*** Opening of RECORDS ***
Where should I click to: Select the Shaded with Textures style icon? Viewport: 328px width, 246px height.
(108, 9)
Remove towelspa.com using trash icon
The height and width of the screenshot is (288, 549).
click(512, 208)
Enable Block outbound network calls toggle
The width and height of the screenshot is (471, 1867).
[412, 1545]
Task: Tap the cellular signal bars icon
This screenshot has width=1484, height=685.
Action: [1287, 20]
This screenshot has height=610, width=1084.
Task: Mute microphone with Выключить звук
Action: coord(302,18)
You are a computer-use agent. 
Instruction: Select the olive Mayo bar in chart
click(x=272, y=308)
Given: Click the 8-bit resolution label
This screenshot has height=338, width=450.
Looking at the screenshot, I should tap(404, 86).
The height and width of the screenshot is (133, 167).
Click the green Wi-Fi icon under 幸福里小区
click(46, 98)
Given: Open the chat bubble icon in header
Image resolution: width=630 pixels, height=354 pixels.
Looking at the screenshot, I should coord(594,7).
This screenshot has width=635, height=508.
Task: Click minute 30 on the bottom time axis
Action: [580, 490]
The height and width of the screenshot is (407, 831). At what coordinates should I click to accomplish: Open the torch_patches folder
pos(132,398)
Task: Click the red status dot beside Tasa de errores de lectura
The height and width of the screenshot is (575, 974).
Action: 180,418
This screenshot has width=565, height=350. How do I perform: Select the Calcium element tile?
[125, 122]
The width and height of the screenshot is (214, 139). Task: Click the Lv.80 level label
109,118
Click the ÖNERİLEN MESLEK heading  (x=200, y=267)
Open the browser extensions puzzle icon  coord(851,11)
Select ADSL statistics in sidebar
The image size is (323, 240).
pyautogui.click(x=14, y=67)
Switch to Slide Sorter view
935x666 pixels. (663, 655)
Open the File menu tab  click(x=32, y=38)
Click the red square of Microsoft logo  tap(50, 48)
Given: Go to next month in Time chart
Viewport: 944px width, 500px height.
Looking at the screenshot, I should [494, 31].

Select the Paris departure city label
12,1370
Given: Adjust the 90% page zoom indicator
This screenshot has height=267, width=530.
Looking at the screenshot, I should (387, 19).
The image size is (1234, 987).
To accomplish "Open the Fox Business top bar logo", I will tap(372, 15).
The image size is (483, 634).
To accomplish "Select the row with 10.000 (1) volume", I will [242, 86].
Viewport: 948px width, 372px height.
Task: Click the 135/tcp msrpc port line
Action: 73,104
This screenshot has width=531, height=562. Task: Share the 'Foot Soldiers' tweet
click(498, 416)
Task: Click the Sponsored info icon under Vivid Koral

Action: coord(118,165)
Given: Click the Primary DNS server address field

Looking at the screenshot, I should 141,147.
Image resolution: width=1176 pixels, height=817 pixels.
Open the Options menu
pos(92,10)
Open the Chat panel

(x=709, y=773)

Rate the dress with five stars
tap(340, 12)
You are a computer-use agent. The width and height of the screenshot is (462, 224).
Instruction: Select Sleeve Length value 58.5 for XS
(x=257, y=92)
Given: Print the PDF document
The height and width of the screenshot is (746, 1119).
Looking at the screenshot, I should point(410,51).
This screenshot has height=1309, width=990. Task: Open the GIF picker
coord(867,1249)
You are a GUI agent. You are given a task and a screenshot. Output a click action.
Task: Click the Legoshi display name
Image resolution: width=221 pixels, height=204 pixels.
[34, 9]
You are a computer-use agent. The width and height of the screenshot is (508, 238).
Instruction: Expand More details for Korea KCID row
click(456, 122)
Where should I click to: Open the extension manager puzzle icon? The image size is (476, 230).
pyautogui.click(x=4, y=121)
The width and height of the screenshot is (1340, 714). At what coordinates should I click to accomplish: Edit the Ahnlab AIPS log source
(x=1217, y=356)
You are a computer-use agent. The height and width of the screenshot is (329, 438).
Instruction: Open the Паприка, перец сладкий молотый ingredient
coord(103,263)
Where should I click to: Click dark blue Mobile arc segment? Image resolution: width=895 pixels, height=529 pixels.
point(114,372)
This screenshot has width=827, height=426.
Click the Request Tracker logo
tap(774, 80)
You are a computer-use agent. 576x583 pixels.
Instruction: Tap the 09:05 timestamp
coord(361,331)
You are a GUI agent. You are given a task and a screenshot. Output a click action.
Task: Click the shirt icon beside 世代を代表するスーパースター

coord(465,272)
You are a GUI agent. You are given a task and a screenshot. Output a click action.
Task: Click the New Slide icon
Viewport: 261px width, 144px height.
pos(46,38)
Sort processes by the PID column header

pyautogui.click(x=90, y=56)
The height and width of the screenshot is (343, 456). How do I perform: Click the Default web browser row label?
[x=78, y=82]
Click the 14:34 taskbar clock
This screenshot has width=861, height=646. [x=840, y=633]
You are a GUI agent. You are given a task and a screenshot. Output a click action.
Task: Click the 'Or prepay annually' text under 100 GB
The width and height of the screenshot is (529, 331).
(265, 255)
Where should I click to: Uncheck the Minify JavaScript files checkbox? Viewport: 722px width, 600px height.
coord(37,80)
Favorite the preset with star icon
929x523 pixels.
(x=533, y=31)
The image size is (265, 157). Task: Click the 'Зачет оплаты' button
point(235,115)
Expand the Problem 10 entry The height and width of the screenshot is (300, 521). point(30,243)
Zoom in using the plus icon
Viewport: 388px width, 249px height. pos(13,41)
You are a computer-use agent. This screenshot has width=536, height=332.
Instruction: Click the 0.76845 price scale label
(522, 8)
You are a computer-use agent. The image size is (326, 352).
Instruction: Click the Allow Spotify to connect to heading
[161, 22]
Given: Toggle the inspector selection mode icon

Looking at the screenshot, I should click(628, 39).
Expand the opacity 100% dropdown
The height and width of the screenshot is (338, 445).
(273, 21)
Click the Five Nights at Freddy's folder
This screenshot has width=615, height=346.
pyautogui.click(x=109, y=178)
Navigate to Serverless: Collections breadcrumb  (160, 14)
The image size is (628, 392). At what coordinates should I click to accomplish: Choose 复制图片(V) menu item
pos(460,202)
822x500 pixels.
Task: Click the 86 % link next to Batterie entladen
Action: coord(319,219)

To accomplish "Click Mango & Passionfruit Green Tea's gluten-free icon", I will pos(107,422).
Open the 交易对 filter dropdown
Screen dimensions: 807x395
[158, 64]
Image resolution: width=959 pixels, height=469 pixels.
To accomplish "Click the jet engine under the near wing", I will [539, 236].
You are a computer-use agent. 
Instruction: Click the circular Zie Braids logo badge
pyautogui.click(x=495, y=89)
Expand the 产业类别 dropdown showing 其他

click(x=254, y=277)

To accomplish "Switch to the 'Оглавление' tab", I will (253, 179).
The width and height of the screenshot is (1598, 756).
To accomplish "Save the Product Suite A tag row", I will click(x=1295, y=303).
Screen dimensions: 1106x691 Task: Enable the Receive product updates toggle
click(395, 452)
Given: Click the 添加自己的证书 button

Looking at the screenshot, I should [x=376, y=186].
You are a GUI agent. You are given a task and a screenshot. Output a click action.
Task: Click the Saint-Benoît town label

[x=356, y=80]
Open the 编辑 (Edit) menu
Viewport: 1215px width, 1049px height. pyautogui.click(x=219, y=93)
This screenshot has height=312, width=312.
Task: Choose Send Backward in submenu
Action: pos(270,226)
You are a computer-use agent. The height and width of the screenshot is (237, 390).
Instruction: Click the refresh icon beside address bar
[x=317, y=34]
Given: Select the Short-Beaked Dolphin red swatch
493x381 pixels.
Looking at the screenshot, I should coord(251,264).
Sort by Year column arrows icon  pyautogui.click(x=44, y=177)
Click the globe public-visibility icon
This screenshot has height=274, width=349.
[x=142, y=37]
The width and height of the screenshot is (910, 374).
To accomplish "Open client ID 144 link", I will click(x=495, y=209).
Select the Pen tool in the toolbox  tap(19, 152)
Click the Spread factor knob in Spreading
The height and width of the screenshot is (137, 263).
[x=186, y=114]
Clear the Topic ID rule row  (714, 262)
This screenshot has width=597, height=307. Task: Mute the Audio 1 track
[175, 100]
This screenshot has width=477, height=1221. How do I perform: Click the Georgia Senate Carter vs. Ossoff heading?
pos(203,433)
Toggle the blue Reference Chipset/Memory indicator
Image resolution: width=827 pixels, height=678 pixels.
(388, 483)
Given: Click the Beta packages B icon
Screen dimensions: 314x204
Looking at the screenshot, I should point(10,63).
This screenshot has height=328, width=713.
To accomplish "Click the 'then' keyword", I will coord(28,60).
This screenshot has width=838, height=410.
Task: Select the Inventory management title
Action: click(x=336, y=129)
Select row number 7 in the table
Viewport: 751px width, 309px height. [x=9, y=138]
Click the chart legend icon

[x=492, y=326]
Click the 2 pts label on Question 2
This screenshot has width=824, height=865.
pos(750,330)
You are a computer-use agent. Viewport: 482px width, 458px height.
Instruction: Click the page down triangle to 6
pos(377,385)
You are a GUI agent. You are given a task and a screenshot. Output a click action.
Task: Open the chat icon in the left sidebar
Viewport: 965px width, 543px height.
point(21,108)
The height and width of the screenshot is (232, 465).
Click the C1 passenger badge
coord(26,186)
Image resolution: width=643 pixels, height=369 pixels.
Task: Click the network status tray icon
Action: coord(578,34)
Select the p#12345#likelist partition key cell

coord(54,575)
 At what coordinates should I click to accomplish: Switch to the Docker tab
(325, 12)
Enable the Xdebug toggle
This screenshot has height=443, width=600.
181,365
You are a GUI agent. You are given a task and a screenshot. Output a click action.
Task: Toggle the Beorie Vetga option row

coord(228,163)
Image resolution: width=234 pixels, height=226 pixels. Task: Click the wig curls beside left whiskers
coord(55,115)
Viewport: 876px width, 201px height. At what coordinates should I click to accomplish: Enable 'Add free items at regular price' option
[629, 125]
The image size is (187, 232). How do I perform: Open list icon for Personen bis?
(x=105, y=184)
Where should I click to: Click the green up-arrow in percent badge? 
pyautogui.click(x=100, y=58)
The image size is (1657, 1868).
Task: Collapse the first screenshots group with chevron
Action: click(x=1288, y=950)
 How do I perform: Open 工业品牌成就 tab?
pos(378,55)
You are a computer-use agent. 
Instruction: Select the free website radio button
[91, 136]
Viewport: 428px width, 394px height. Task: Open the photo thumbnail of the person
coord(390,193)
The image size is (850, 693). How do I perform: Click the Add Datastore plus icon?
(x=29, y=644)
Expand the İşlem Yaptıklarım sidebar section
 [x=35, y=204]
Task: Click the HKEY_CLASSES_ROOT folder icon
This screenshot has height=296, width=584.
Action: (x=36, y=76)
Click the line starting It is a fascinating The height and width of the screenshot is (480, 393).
*** Close of RECORDS ***
* [PROBLEM STATEMENT]: A complete answer gives every line of the records holding "indicator".

* [FINISHED EXERCISE]:
Given: Adjust the 90% page zoom indicator
Toggle the blue Reference Chipset/Memory indicator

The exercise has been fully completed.